Reputation: 982
I'm scraping some average salary data to make infographics from a list of jobs. If the job can be found, like "programmer", then it gives me a code 200 and the page I go to is the same in the script.
import requests
job_url: str = "https://www.ziprecruiter.com/Salaries/What-Is-the-Average-Programmer-Salary-by-State"
job_response = requests.get(job_url, timeout=10)
print(job_response)
If it fails like below for "Youtuber", I want to display an error message to the user. But, I still get a code 200. Manually trying this, their site redirects me to a page like "https://www.ziprecruiter.com/Salaries/What-Is-the-Average-Youtuber-Salary-by-State?ind=null"
null_url: str = "https://www.ziprecruiter.com/Salaries/What-Is-the-Average-Youtuber-Salary-by-State"

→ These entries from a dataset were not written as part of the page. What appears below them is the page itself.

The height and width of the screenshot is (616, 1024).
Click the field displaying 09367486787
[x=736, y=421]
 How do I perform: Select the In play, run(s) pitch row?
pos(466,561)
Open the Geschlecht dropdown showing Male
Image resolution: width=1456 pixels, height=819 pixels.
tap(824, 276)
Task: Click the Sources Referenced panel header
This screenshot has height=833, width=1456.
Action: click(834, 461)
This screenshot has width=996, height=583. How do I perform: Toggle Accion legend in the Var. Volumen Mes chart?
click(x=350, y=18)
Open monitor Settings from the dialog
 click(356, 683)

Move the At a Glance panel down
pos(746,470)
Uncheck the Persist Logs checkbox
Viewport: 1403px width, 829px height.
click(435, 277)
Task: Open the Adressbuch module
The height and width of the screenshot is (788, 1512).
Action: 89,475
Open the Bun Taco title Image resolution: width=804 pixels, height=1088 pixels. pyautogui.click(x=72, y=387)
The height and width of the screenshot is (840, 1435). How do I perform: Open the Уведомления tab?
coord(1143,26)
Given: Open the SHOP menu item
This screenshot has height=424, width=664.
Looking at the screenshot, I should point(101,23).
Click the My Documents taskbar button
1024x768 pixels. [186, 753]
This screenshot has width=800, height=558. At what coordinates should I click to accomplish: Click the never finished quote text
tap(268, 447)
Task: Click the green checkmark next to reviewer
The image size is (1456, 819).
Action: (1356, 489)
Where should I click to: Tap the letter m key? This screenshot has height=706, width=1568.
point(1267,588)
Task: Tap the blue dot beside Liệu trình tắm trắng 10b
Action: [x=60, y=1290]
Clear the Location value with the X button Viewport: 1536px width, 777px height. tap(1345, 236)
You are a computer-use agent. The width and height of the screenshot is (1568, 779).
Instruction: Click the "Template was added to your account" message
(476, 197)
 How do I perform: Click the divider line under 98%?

null_response = requests.get(null_url, timeout=10)
How can I in code figure out if the query is redirecting to an empty page? Do I need to use another library?
Upvotes: 0
Views: 47
Reputation: 12265
You can disable redirection and check the response:
null_url = "https://www.ziprecruiter.com/Salaries/What-Is-the-Average-Youtuber-Salary-by-State"
null_response = requests.get(null_url, timeout=10, allow_redirects=False)
if null_response.status_code == 301:
print("Not found")
if "Moved Permanently" in null_response.text:
print("Not found")
if "ind=null" in null_response.next.url:
print("Not found")
Or with redirections:
null_url = "https://www.ziprecruiter.com/Salaries/What-Is-the-Average-Youtuber-Salary-by-State"
null_response = requests.get(null_url, timeout=10)
if "ind=null" in null_response.url:
print("Not found")
if null_response.history[0].status_code == 301:
print("Not found")
Upvotes: 2